Stats: 2 down 99 to go

Homemade Hummus

Last week, I made chickpeas (a.k.a. garbanzo beans) in the slow cooker and ended up overcooking them so I decided they would be great for hummus, which Kip loves.  He’s tried a couple of times to make hummus and it never turned out quite right, but since I had just picked up my copy of The Homemade Pantry on Saturday, I took some time on Sunday to put it to the test.

Alana is very clear that the recipes in the book are hers and that you should feel free to modify them to make them your own.  I would do that anyway, but I appreciate her attitude (or lack thereof).  The recipe calls for 7 cups of chickpeas, but I had about 3, which made a nice amount since there’s only one person who eats hummus in our house.

3 cups chickpeas, with the juice or broth reserved for later use
6 cloves of garlic
1/3 cup lime juice (I didn’t have lemon)
1/4 cup sesame seeds (I didn’t have sesame paste – tahini)
1/2 teaspoon kosher salt (use 1/4 teaspoon if you have plain salt)
1/2 teaspoon cumin
1/4 teaspoon Peppadew powder (or a pinch of cayenne powder)
2 tablespoons chickpea liquid (or olive oil)

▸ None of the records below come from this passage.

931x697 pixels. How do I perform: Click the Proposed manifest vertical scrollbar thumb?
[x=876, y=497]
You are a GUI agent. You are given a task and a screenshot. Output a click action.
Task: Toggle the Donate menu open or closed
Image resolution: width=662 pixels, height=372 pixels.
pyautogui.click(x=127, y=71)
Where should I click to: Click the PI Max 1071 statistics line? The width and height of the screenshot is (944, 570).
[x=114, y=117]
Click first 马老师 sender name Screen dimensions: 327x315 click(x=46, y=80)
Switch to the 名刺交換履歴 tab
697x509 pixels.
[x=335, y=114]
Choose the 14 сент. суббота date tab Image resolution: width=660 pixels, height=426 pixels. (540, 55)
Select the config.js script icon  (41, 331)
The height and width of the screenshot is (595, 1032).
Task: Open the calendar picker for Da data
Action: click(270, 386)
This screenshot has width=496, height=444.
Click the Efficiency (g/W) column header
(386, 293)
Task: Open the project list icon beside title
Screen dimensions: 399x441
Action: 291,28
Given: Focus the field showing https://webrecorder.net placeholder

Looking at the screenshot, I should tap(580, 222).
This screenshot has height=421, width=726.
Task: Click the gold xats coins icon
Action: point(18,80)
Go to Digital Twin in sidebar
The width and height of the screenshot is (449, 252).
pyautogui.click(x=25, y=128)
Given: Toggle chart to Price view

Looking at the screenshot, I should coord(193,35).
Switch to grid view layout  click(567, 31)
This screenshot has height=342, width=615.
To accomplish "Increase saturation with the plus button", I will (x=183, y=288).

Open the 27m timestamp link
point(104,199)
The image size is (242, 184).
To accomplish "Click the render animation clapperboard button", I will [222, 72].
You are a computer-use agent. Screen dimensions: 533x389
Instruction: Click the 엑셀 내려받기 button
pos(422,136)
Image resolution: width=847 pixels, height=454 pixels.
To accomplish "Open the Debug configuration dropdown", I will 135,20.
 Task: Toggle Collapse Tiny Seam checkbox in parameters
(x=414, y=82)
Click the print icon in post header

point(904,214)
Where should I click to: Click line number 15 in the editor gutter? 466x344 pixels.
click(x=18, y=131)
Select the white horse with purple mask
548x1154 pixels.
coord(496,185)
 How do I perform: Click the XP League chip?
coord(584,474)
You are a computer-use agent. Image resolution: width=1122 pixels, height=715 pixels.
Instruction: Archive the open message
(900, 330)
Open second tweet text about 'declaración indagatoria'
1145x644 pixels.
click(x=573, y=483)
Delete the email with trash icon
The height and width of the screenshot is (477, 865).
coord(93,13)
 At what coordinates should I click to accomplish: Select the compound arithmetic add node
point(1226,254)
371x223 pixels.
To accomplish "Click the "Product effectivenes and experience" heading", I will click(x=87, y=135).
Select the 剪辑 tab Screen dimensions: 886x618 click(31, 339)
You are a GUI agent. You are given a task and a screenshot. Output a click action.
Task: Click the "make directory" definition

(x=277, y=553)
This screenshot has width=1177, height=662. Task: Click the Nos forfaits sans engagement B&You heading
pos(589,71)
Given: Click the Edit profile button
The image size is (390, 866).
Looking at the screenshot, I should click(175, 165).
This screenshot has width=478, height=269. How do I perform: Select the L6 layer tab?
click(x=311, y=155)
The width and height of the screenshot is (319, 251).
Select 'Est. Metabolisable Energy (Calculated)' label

I used a little food chopper that attaches to my stick blender, since I had it out already.  I had to work in several small batches, but I had one less thing to clean when I finished.  The sesame seeds didn’t magically turn into tahini, like they would have in a food processor or our Vita-Mix blender.  Regardless, Kip thought it was the best hummus we’ve ever made.

Stats: 1 recipe down, 100 to go

The Homemade Pantry

I have a new toy cookbook.   The Homemade Pantry, by Alana Chernila, and the her blog,  Eating From The Ground Up, were mentioned on another blog I follow.   Alana and I share similar philosophies about food.  Her blog post called Easy really hit home with me and I agree that I don’t cook at home because it’s easy.

When I cook (mostly) from scratch, I can control the ingredients, which means it doesn’t include lots of chemicals and other things I can’t pronounce or spell.  I can use organic ingredients as much as possible and purchase items from local stores and farms that I want to support, instead of a big-box retailer.

Most things I cook wouldn’t be considered difficult, but aren’t in the category of 30-minutes or less, super fast or extremely easy.  But, I’d venture a guess that they taste better than packaged meals and are healthier.

Various people have put together stories about how they’ve cooked their way through a particular cookbook.  There’s Julie & Julia, where a woman cooked through one of Julia Child’s cookbooks.  There’s Alinea at Home, where she’s cooking her way through the massive Alinea cookbook.  I can’t even comprehend that.  But, I can see myself working through The Homemade Pantry and sharing my experiences with you.  Hopefully I can inspire you to make something from scratch, too.